_Task brief_
The reply should hold nothing except the lines from the one with "Given: Open Apparaatbeheer" through the end of the entries, duplicated exactly and with no pictures.

(Given records)

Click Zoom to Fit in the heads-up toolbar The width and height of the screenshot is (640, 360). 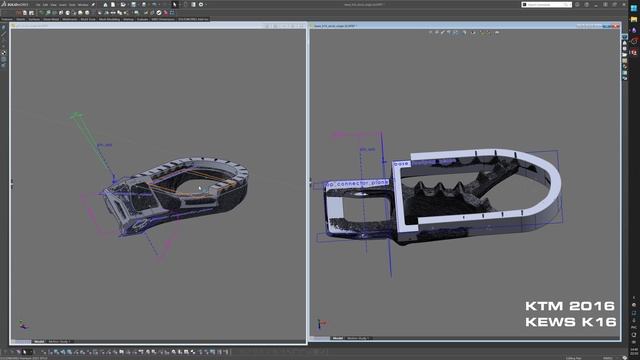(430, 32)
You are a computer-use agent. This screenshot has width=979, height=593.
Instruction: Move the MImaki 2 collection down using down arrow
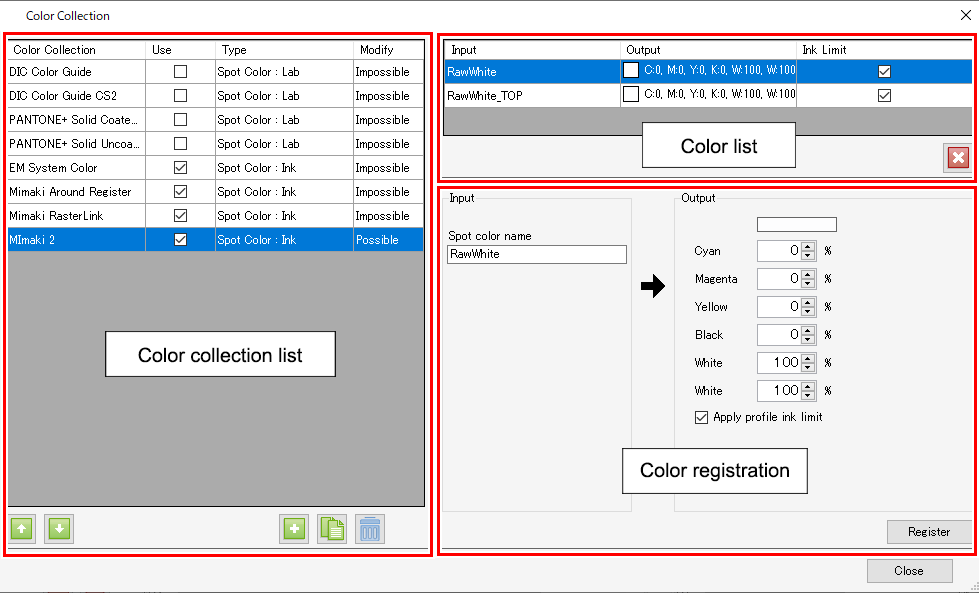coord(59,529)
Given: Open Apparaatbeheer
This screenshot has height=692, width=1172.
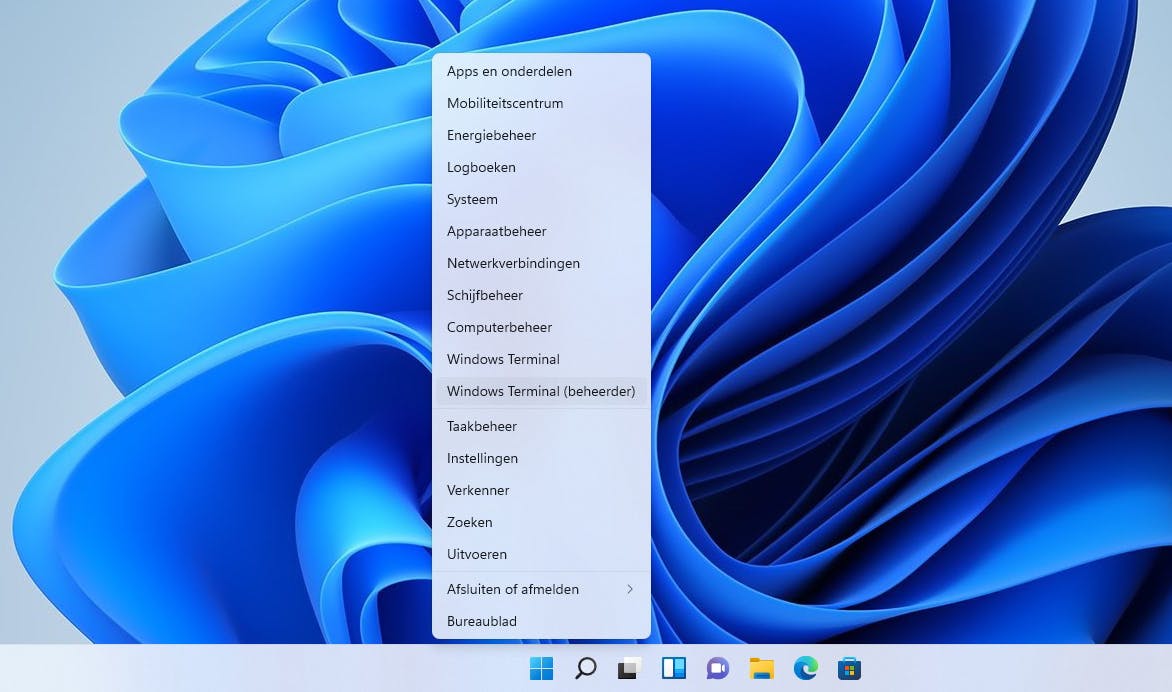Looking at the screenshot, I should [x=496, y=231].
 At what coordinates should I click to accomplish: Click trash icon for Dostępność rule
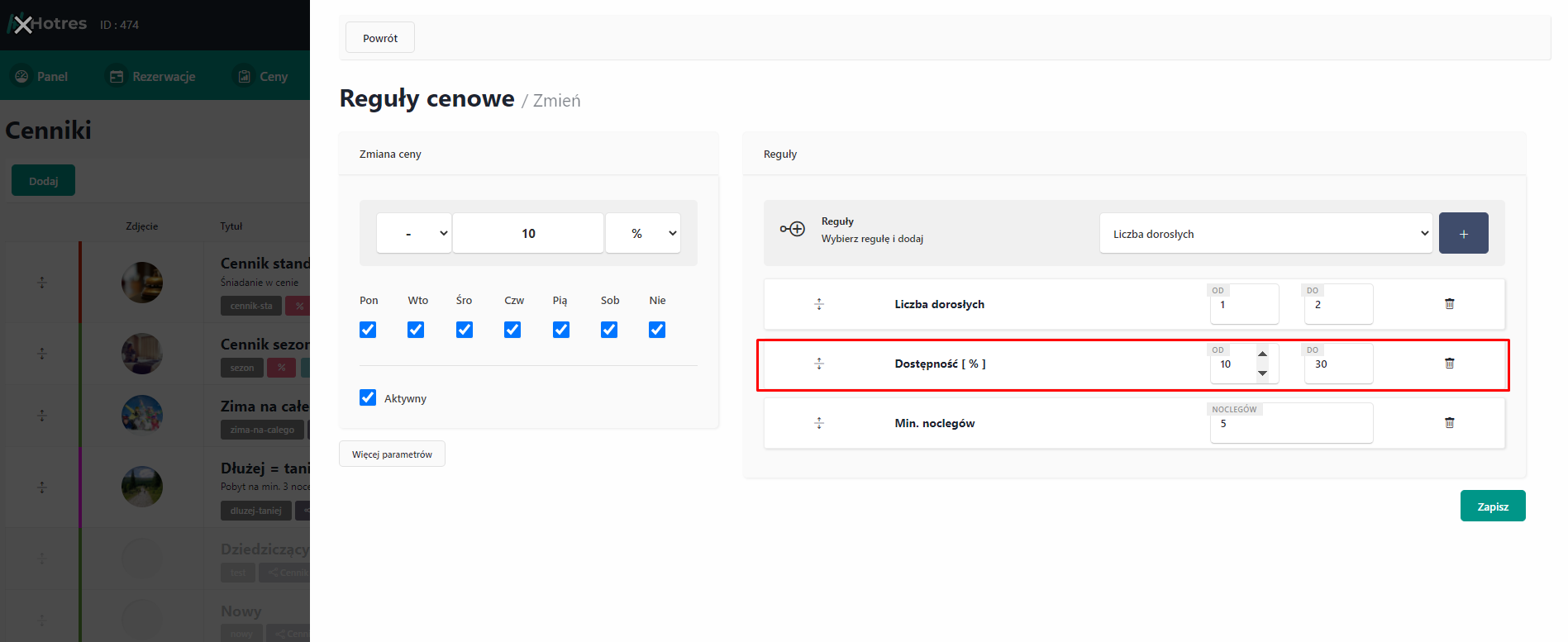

(End Given records)

_Written solution_
Given: Open Apparaatbeheer
This screenshot has height=692, width=1172.
Looking at the screenshot, I should [x=496, y=231].
 At what coordinates should I click to accomplish: Click trash icon for Dostępność rule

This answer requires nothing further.